━━ Given entries

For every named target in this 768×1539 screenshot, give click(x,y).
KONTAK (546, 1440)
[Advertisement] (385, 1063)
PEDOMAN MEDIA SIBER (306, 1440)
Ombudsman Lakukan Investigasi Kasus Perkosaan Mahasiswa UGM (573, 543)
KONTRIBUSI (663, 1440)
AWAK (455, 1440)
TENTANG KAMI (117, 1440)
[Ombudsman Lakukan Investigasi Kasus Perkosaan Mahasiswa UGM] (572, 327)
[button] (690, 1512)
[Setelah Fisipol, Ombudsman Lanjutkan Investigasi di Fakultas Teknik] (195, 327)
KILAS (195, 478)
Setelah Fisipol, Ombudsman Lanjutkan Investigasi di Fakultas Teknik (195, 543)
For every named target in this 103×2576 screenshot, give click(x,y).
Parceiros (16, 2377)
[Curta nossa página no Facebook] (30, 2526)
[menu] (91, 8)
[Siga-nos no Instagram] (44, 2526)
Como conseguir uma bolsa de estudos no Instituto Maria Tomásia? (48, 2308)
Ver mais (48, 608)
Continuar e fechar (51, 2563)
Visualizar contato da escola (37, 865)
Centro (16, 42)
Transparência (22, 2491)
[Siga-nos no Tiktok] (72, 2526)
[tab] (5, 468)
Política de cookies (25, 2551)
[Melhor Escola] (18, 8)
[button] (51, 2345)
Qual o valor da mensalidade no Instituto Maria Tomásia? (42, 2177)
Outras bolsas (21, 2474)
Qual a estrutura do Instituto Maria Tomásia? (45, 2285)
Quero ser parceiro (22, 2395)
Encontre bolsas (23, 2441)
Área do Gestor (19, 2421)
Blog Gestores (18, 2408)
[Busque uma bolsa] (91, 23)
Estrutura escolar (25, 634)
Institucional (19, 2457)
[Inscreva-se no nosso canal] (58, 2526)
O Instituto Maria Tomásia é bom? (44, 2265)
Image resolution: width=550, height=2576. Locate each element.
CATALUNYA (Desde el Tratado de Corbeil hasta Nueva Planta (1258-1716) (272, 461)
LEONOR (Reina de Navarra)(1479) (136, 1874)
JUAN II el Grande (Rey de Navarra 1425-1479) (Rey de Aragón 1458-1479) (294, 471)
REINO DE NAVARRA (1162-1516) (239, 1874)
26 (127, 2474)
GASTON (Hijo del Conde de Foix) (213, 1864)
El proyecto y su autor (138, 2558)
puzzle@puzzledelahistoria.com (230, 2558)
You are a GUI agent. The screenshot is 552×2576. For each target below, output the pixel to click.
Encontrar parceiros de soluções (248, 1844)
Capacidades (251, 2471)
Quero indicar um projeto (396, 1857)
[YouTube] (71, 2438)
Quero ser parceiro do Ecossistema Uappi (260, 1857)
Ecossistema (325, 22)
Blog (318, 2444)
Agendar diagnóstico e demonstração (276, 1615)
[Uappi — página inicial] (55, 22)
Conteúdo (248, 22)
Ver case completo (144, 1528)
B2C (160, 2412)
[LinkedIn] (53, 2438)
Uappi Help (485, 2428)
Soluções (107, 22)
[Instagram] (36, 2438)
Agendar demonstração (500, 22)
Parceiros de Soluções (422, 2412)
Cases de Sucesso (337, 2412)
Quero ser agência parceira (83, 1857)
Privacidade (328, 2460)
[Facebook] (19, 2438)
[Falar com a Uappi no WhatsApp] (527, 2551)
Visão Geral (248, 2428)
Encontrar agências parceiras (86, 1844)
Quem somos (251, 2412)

━━━━

Task description:
The listing above needs to be retyped. Reproduce every line exactly.

Result of the task:
For every named target in this 768×1539 screenshot, give click(x,y).
KONTAK (546, 1440)
[Advertisement] (385, 1063)
PEDOMAN MEDIA SIBER (306, 1440)
Ombudsman Lakukan Investigasi Kasus Perkosaan Mahasiswa UGM (573, 543)
KONTRIBUSI (663, 1440)
AWAK (455, 1440)
TENTANG KAMI (117, 1440)
[Ombudsman Lakukan Investigasi Kasus Perkosaan Mahasiswa UGM] (572, 327)
[button] (690, 1512)
[Setelah Fisipol, Ombudsman Lanjutkan Investigasi di Fakultas Teknik] (195, 327)
KILAS (195, 478)
Setelah Fisipol, Ombudsman Lanjutkan Investigasi di Fakultas Teknik (195, 543)
For every named target in this 103×2576 screenshot, give click(x,y).
Parceiros (16, 2377)
[Curta nossa página no Facebook] (30, 2526)
[menu] (91, 8)
[Siga-nos no Instagram] (44, 2526)
Como conseguir uma bolsa de estudos no Instituto Maria Tomásia? (48, 2308)
Ver mais (48, 608)
Continuar e fechar (51, 2563)
Visualizar contato da escola (37, 865)
Centro (16, 42)
Transparência (22, 2491)
[Siga-nos no Tiktok] (72, 2526)
[tab] (5, 468)
Política de cookies (25, 2551)
[Melhor Escola] (18, 8)
[button] (51, 2345)
Qual o valor da mensalidade no Instituto Maria Tomásia? (42, 2177)
Outras bolsas (21, 2474)
Qual a estrutura do Instituto Maria Tomásia? (45, 2285)
Quero ser parceiro (22, 2395)
Encontre bolsas (23, 2441)
Área do Gestor (19, 2421)
Blog Gestores (18, 2408)
[Busque uma bolsa] (91, 23)
Estrutura escolar (25, 634)
Institucional (19, 2457)
[Inscreva-se no nosso canal] (58, 2526)
O Instituto Maria Tomásia é bom? (44, 2265)
Image resolution: width=550, height=2576. Locate each element.
CATALUNYA (Desde el Tratado de Corbeil hasta Nueva Planta (1258-1716) (272, 461)
LEONOR (Reina de Navarra)(1479) (136, 1874)
JUAN II el Grande (Rey de Navarra 1425-1479) (Rey de Aragón 1458-1479) (294, 471)
REINO DE NAVARRA (1162-1516) (239, 1874)
26 (127, 2474)
GASTON (Hijo del Conde de Foix) (213, 1864)
El proyecto y su autor (138, 2558)
puzzle@puzzledelahistoria.com (230, 2558)
You are a GUI agent. The screenshot is 552×2576. For each target below, output the pixel to click.
Encontrar parceiros de soluções (248, 1844)
Capacidades (251, 2471)
Quero indicar um projeto (396, 1857)
[YouTube] (71, 2438)
Quero ser parceiro do Ecossistema Uappi (260, 1857)
Ecossistema (325, 22)
Blog (318, 2444)
Agendar diagnóstico e demonstração (276, 1615)
[Uappi — página inicial] (55, 22)
Conteúdo (248, 22)
Ver case completo (144, 1528)
B2C (160, 2412)
[LinkedIn] (53, 2438)
Uappi Help (485, 2428)
Soluções (107, 22)
[Instagram] (36, 2438)
Agendar demonstração (500, 22)
Parceiros de Soluções (422, 2412)
Cases de Sucesso (337, 2412)
Quero ser agência parceira (83, 1857)
Privacidade (328, 2460)
[Facebook] (19, 2438)
[Falar com a Uappi no WhatsApp] (527, 2551)
Visão Geral (248, 2428)
Encontrar agências parceiras (86, 1844)
Quem somos (251, 2412)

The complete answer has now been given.